Last month Techdirt wrote about some ridiculous scaremongering from Elsevier against Sci-Hub, which the publisher claimed was a “security risk”. Sci-Hub, with its 85 million academic papers, is an example of what are sometimes termed “shadow libraries”. For many people around the world, especially in developing countries, such shadow libraries are very often the only way medics, students and academics can access journals whose elevated Western-level subscription prices are simply unaffordable for them. That fact makes a new attack by Elsevier, Wiley and the American Chemical Society against Sci-Hub and the similar Libgen shadow library particularly troubling. The Indian title The Wire has the details:
the publishing giants are demanding that Sci-Hub and Libgen be completely blocked in India through a so-called dynamic injunction. The publishers claim that they own exclusive rights to the manuscripts they have published, and that Sci-Hub and Libgen are engaged in violating various exclusive rights conferred on them under copyright law by providing free access to their copyrighted contents.
Techdirt readers will note the outrageous claim there: that these publishers “own exclusive rights to the manuscripts they have published”. That’s only true in the sense that most publishers force academics to hand over the copyright as a condition of being published. The publishers don’t pay for that copyright, and contribute almost nothing to the final published paper save a little editing and formatting: manuscript review is carried out for free by other academics. And yet the publishers are demanding that Sci-Hub and Libgen should be blocked in India on this basis. Moreover, they want a “dynamic injunction”:
That is, once a defendant’s website is categorised as a “rogue website”, the plaintiff won’t have to go back to the judges to have any new domains blocked for sharing the same materials, and can simply get the injunction order extended with a request to the court’s deputy registrar.
The legal action by publishers against shadow libraries is part of a broader offensive around the world, but there’s a reason why they may face extra challenges in India — over and above the fact that Sci-Hub and Libgen contain huge quantities of material that can unambiguously be shared quite legally. As Techdirt reported back in 2013, a group of Western publishers sued Delhi University over photocopied versions of academic textbooks. For many students in India, this was the only way they could afford such educational materials. In 2016, the Indian court ruled that “copyright is not an inevitable, divine, or natural right”, and that photocopying textbooks is fair use.

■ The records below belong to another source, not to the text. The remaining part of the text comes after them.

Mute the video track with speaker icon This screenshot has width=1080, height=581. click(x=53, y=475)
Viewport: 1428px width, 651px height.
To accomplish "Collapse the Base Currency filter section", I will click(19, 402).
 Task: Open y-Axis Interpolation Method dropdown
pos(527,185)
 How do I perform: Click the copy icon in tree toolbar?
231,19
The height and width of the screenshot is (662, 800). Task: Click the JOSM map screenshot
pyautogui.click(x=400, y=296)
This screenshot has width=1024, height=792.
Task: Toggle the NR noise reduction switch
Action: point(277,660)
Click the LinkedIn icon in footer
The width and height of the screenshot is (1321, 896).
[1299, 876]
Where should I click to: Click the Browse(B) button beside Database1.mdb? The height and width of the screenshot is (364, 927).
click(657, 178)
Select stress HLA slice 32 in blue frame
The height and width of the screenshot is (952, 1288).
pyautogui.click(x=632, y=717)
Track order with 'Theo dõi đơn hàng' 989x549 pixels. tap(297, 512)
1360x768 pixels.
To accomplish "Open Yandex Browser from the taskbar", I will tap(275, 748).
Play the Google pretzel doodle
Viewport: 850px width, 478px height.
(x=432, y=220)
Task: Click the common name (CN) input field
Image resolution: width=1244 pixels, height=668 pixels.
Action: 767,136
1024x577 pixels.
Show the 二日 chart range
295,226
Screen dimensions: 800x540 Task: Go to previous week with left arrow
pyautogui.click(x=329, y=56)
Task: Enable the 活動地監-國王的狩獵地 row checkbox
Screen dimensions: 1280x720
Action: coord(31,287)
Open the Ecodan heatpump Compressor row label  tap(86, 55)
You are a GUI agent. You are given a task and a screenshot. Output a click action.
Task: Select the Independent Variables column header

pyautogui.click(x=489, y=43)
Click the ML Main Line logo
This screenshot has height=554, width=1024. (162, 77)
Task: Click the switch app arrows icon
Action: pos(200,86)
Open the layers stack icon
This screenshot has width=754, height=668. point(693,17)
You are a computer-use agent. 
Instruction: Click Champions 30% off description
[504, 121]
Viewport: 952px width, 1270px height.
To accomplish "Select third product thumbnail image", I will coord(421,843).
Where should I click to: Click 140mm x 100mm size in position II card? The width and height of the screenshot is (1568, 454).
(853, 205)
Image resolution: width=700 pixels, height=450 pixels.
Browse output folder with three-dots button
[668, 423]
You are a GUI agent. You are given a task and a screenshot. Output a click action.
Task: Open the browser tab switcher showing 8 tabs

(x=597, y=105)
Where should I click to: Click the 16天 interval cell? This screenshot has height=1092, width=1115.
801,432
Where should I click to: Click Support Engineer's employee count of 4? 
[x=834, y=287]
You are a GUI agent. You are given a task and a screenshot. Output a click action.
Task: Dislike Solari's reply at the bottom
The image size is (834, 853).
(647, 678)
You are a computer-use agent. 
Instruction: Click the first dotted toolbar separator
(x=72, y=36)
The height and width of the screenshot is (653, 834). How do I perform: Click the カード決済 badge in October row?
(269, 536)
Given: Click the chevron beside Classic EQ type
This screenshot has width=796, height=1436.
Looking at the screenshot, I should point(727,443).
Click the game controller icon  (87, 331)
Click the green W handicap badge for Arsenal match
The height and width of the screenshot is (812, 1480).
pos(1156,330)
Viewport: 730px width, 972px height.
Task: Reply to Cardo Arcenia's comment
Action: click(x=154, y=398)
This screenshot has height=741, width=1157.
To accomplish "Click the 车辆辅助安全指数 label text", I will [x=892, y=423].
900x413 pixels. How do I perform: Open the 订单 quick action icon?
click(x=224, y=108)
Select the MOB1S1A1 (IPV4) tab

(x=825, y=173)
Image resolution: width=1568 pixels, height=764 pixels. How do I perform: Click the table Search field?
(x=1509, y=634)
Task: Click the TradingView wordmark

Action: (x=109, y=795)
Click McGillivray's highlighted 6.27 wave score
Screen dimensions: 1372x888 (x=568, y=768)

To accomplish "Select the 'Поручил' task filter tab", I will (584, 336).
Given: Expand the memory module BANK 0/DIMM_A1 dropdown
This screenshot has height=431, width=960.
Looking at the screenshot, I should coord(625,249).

The parallels with the new suit against Sci-Hub and Libgen are clear. The latter are digital photocopy sites: they make available copies of educational material to students and researchers who could not otherwise afford access to this knowledge. The copies made by Sci-Hub and Libgen should be seen for what they are: fair use of material that was in any case largely created using public funds for the betterment of humanity, not to boost the bottom line of publishers with profit margins of 35-40%.